The bottom line is that your inner knowing and unique situation supersedes any attributable terms and formal categories. Understanding this was my first step in acknowledging where my emotional well-being suffered. Though my economic background, culture, and generational patterns didn’t disappear, they stopped being barriers toward getting better. I have been on and off professional therapy for two years due to the high cost of treatment. My family is still not comfortable speaking about our mental health, nor how we walked on eggshells for years to prevent a violent outburst from my father. Nonetheless, I have committed myself to find the tools and space for me to express my emotions and uncover the effect of my past on myself and my family. This search has not cost me a single penny. Best of all, writing this book has been a crucial part of this individual pursuit to prioritize my emotional health.
I have come full circle with my love of rap in choosing to write The Energized Self. The storytelling in the music genre that was a safe place for me as a child has now enchanted me again as an adult. This time, it has come in the form of sitting down and listening to the stories of nine individuals who like the songs I grew up hearing, reflect universal topics like depression, dealing with childhood trauma, living according to somebody else’s expectations, losing faith, mental health disorders, distrusting the self, being alone, and more. These narratives have been a powerful reminder of the simplicity with which healing can come when one is unsure what the concept entails or at least why one should try to attain it.

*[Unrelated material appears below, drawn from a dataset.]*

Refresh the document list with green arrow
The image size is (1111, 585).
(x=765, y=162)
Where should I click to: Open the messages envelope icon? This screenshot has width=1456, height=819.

I’ve had my cynical moments in which I questioned the point of being self-aware and compassionate with myself. Unfair things will still happen, and the world won’t adapt to prioritizing my emotions. This reality is a hard pill to swallow, but it’s even harder to accept the idea that I am now the one actively keeping myself from feeling free and at peace. When we become mindful, we can empower ourselves to live beyond self-made, family, and societal pressures, plus illusions.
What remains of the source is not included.